The men and women came together at a hotel in the town of Lackawanna, NY in Erie County (near Buffalo) to ask questions about the cancer already raging in their bodies, or simply to talk about what may lie ahead for them, even if they’re healthy now.
The Buffalo News reports that many came to learn about the compensation available to them as victims of negligent asbestos exposure.
“It was flying all over the place and I was inhaling it,” said Gerald Noznisky, 83, a former blast furnace laborer and crane operator, of the dust he believes contained asbestos and other toxic materials.
He breathed in the toxins daily.
Many of Noznisky’s co-workers have already filed claims alleging exposure to radioactive material at the mill, and they or their survivors have received compensation for their suffering, thanks to a federal program designed to benefit former employees of the Department of Energy and its contractors, of which Bethlehem Steel was one, working with the atomic bomb program.
Now, it’s time to focus on the horrors of asbestos exposure, the (mostly) men said as they sat awaiting information on their plight. And as they spoke to each other it became clear that, regardless of their length of time of employment at the steel works, many were suffering due to their past work.
Joseph Georger only spent seven years at Bethlehem Steel, for example, but can find no other reason for his recent diagnosis of asbestosis other than those years he worked there as a “helper”, insulating pipes with asbestos-containing wrap.
Frank Kwiatkowski, who – on the other hand – spent 30 years working in Bethlehem’s coke ovens, can still vividly describe his work as a millwright, pipe fitter and welder.
“Some days, you would walk in and it was like it was snowing,” said Kwiatkowski, who is 66 years old and worried about his health.
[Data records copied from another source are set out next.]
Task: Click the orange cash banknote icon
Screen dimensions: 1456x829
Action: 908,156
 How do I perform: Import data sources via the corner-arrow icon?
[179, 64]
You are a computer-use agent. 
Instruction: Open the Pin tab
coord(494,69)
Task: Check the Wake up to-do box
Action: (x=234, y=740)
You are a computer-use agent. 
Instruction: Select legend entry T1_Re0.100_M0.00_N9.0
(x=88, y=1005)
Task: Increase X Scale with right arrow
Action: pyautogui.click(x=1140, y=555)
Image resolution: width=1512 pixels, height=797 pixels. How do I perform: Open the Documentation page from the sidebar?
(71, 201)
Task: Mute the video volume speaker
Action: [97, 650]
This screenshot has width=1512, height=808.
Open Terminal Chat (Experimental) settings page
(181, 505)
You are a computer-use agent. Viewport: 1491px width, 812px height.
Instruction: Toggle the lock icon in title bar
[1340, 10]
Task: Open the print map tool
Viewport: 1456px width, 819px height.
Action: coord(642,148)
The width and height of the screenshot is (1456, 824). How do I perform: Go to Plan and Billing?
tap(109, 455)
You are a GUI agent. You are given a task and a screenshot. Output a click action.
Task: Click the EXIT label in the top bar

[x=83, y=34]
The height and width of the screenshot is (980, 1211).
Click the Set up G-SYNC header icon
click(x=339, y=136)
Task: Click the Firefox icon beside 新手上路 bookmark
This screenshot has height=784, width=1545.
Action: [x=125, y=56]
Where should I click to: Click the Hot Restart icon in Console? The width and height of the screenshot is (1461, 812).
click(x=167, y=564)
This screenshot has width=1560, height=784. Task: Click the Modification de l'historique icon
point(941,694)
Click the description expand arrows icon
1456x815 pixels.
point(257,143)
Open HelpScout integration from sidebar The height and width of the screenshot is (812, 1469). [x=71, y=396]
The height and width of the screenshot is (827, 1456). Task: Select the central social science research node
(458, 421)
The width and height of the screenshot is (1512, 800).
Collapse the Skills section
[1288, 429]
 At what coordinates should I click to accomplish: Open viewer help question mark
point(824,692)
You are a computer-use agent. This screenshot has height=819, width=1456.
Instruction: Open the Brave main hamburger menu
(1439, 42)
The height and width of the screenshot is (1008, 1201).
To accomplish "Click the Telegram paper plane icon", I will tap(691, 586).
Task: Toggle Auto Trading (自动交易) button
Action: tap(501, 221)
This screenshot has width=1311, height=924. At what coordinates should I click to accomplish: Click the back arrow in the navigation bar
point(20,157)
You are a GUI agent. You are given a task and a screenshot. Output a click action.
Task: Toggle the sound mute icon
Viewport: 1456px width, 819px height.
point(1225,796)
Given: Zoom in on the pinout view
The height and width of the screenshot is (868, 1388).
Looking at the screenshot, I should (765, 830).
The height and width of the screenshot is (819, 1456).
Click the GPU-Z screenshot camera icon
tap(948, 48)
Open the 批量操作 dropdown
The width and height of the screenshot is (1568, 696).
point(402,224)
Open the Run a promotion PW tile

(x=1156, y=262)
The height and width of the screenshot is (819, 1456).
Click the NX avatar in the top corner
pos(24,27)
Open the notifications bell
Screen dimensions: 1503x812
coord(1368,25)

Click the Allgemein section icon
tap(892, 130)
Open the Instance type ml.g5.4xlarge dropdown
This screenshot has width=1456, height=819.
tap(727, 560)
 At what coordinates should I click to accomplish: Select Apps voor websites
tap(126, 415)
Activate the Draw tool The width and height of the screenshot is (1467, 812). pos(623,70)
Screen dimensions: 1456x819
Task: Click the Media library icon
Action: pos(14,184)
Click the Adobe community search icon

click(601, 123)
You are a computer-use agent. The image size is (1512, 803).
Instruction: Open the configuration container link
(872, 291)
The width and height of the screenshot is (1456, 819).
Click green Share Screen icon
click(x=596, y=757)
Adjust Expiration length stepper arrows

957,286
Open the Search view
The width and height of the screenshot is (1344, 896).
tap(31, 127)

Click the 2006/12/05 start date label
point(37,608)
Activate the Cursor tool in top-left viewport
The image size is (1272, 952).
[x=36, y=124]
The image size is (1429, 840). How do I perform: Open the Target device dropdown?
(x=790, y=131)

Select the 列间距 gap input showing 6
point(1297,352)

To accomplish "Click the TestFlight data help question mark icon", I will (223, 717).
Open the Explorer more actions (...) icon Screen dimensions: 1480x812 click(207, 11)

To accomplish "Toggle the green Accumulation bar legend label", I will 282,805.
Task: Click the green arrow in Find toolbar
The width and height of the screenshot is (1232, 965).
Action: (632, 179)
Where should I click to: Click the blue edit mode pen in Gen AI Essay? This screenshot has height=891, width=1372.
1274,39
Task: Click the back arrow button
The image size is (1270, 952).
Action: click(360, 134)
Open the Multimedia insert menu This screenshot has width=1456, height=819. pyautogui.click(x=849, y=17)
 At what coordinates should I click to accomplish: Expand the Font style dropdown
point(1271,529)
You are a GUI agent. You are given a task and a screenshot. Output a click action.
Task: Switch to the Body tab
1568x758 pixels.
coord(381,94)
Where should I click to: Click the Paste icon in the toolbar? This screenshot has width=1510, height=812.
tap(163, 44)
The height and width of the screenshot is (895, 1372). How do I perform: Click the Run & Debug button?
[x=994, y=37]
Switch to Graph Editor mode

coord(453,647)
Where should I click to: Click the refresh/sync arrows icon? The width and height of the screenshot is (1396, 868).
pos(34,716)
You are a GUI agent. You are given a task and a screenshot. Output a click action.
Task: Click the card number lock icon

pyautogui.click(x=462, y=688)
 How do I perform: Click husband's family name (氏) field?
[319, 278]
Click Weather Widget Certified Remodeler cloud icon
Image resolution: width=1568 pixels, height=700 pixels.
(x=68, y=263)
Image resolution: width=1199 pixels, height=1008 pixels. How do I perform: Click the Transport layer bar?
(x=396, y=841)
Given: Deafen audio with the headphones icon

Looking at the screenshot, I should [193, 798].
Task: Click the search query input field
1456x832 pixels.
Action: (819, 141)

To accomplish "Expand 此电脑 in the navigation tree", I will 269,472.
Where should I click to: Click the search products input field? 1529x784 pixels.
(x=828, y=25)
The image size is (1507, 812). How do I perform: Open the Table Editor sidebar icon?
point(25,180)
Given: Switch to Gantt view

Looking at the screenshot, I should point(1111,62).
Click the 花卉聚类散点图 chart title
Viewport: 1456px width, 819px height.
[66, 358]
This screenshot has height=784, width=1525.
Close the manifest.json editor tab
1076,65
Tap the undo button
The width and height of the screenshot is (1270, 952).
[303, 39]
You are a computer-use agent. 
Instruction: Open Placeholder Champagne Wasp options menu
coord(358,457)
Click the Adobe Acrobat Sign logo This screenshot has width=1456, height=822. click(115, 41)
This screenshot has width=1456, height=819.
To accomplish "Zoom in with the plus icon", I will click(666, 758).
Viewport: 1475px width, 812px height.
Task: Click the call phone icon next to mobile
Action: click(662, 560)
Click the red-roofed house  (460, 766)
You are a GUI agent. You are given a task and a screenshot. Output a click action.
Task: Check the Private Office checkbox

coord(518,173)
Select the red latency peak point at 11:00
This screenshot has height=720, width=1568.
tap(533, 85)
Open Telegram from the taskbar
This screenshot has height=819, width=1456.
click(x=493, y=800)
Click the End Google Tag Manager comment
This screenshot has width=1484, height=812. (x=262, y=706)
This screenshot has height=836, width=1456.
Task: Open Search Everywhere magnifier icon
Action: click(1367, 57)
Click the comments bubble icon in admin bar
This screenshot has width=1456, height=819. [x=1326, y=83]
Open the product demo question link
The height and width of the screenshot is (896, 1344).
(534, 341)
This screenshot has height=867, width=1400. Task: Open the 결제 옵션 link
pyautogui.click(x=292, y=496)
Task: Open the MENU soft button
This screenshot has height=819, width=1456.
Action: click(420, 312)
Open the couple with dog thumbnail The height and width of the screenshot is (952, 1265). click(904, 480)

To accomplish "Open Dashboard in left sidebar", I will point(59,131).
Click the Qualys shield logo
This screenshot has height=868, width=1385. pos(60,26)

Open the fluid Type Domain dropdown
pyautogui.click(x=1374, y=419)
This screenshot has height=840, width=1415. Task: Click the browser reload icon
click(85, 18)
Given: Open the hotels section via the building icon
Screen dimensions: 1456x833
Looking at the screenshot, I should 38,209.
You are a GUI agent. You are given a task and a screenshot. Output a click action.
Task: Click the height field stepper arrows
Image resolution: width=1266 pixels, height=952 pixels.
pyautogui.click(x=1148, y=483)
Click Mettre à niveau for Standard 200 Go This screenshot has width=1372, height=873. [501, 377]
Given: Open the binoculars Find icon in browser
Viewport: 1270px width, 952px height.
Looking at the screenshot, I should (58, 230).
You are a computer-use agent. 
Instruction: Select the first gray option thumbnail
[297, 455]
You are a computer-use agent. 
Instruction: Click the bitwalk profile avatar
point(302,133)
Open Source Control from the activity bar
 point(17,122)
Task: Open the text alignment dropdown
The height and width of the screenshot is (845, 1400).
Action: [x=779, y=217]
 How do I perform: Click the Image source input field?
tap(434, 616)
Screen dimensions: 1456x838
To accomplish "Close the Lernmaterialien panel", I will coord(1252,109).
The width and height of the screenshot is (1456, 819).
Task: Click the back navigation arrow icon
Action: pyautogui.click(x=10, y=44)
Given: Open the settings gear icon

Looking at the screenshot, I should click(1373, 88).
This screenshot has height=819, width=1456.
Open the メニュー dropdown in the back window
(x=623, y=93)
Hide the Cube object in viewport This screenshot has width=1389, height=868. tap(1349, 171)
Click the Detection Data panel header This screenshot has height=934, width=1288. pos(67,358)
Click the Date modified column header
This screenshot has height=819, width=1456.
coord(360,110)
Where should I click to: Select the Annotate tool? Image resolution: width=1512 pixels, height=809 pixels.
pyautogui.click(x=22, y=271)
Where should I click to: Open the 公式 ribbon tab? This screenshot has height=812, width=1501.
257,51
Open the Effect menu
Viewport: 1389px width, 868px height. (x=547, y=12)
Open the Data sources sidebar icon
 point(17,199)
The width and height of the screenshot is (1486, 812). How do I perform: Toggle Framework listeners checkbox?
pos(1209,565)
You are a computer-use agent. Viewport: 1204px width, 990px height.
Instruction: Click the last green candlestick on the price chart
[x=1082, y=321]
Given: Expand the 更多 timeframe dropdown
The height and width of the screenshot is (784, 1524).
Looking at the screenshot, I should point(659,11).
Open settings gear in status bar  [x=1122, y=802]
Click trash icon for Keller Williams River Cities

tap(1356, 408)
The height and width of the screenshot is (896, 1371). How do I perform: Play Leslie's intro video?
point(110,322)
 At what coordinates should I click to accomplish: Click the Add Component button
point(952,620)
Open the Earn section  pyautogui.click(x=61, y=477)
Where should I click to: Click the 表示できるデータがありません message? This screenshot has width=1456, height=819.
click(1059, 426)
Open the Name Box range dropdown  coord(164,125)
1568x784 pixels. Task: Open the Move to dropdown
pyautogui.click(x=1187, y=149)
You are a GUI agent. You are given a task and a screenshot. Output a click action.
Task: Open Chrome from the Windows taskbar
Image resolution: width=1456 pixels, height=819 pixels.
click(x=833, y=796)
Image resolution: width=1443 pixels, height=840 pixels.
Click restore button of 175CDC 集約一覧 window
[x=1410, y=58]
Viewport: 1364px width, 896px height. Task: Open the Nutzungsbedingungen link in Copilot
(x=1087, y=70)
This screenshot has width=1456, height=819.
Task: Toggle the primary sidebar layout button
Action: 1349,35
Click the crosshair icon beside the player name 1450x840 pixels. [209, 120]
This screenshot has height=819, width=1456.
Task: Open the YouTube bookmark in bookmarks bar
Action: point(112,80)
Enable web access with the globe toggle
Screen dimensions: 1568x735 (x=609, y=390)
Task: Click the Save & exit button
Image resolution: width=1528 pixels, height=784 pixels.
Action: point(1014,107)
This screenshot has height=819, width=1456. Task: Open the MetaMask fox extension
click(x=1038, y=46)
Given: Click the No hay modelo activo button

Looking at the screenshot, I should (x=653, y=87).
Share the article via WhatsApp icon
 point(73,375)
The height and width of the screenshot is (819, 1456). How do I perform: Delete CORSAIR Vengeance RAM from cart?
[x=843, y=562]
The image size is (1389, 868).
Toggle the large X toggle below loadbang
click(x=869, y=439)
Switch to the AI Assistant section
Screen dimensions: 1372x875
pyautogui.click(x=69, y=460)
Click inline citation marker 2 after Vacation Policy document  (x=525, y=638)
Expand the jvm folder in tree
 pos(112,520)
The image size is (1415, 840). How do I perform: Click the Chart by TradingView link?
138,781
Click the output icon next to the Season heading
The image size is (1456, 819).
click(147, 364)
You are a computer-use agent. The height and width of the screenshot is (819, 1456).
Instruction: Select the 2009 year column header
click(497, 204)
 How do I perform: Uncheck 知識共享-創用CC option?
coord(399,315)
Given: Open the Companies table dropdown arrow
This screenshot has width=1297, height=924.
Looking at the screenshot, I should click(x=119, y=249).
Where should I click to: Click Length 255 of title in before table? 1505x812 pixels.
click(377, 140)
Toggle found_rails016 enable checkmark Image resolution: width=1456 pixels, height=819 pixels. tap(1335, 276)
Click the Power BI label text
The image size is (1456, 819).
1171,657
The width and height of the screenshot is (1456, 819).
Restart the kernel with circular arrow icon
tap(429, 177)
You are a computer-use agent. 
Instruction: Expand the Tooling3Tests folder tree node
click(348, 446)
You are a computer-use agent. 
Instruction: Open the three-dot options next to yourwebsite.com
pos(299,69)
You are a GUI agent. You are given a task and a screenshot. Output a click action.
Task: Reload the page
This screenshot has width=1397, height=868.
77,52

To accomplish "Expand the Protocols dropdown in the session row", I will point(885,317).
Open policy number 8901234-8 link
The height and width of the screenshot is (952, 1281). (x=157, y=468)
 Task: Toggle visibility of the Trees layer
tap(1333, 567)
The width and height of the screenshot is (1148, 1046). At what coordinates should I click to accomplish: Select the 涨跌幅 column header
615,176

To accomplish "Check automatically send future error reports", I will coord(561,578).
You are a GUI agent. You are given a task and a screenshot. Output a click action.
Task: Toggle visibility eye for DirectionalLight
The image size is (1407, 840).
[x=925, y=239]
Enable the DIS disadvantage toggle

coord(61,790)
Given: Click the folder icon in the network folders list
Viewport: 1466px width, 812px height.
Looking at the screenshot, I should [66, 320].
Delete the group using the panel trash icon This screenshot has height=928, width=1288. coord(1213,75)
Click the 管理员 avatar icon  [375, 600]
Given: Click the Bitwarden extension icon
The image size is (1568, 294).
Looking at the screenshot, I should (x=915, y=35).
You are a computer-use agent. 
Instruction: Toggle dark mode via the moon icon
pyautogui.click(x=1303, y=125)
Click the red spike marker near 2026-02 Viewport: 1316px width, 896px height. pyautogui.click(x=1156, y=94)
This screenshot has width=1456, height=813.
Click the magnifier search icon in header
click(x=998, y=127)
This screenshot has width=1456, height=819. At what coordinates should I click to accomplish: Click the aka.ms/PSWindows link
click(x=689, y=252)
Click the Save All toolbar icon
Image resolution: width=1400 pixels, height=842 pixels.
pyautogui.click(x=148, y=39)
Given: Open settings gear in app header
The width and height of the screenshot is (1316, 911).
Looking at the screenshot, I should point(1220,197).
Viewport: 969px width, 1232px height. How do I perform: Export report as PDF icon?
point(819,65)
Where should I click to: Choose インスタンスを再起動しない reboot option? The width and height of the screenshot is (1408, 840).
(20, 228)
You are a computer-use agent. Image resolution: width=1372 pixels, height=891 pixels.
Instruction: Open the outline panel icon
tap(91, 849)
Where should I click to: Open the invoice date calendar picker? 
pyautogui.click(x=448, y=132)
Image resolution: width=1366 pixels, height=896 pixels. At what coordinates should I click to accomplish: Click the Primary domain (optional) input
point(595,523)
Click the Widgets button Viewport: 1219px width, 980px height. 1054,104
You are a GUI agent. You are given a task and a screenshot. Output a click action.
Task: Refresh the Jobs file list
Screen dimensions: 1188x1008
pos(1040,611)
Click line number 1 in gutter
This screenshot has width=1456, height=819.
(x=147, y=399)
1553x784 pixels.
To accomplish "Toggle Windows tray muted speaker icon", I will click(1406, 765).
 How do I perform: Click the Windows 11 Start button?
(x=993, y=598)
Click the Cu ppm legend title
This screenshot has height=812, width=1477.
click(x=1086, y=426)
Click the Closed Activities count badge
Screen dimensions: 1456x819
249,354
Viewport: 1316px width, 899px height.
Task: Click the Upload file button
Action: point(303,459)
He had plenty of direct contact with the toxin as he would grind and shape the asbestos so that it could be molded as insulation onto pipes.
Dust was everywhere, he noted.
Now, he and other former employees must decide how to move forward and whether to seek compensation for their illnesses, which range from COPD to mesothelioma.
It’s a personal decision for each though it’s not hard to comprehend that they simply aren’t to blame for the diseases they now face.